Wir kaufen uns zwei Einwegbecher Glühwein und warten auf das Spektakel, das für mich eher darin besteht, den angetrunkenen Jugendlichen zuzuschauen, die zwischen Müllkübeln und ihren ebenso angetrunkenen Freunden herumeiern. Viele sind im Gesicht schwarz angemalt, ich frage mich, ob es hier Autodrom oder was gibt, K. erklärt mir, dass das die Krampusse waren. Schließlich kommen die Krampusse, die durchnummeriert an den Absperrgittern vorbeigehen, sich fotographieren lassen und den kleinen Kindern die Kappe übers Gesicht ziehen. Bemerkenswert ist ein Krampus mit Laubbläser, der das Publikum damit wegpusten will, das sich aber von ihm wegdreht. Der Laubbläserkrampus bläst sich selbst auf die Maske, seine langen Haare wehen im Wind.

Später werden wir bemerken, dass alle erträglichen Innenstadtlokale geschlossen sind und wir werden uns auf den Weg machen zur Showbar, in der der nächste Krampus als Barkeeper mit Pfeife um den Hals den Gästen Laune und Alkohol einflößt. Ich hasse Barkeeper, werde ich zu K. sage, diese Vereinigung des Üblen von Strandanimateuren und Schauspielern. Der Barkrampus macht alles besonders theatralisch, jede Bewegung ist eine zur Schau gestellt Geste. Beim Wechseln der Musik von Track A auf Track B, wird der Barkeeper seine um den Hals hängende Trillerpfeife in den Mund nehmen und ein paar Töne in das Lokal pfeifen. Er wird mit Flaschen und Gläsern jonglieren, dazu herumtanzen, den Bartisch anzünden, seinen Cocktailshaker schwingen und der Kellnerin zuwinken.

Karsten Krampitz schreibt, dass man sich in Kärnten nur zu Tode trinken kann, der einzige Ausweg aus der tiefsitzenden und allumfassenden Melancholie in dieser Beckenlage. Realistisch betrachtet, gibt es sonst auch nicht so viel mit sich anzufangen, wenn man nicht vom Laubbläser davonwehen lassen möchte.

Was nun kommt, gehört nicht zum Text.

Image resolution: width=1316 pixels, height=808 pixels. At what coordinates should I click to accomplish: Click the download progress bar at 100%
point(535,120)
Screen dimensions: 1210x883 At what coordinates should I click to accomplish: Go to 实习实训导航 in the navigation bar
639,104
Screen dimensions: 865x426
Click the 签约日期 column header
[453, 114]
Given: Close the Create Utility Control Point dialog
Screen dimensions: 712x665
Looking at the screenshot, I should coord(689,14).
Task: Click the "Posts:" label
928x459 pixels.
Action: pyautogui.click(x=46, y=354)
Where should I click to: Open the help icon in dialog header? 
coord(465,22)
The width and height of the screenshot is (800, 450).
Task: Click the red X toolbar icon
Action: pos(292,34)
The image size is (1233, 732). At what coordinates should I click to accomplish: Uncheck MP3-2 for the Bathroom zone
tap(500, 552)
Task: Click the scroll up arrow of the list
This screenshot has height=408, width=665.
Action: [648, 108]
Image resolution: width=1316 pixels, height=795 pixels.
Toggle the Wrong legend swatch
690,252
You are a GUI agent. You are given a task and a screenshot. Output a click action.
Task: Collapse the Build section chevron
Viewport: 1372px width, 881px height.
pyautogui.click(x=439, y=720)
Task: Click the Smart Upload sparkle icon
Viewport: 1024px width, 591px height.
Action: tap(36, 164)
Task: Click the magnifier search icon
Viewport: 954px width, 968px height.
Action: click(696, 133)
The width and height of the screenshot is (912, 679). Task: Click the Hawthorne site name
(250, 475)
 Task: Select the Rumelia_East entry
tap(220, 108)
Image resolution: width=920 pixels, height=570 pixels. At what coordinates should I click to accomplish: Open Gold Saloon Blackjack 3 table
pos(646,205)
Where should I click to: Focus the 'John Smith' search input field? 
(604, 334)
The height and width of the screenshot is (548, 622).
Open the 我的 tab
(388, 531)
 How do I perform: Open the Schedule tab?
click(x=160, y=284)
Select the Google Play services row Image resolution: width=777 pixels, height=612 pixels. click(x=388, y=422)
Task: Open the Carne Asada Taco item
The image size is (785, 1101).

In der Showbar werden sich zwei drei Muskeltpyen in engen T-Shirts ein Schnitzel vom benachbarten Italiener bestellen, der es ihnen in die Showbar auf den Tisch bringen wird. K. und ich werden unsere theatralisch gemixten Mischgetränke trinken und ich werde zuschauen, wie die Muskeltypen ihr Schnitzel essen.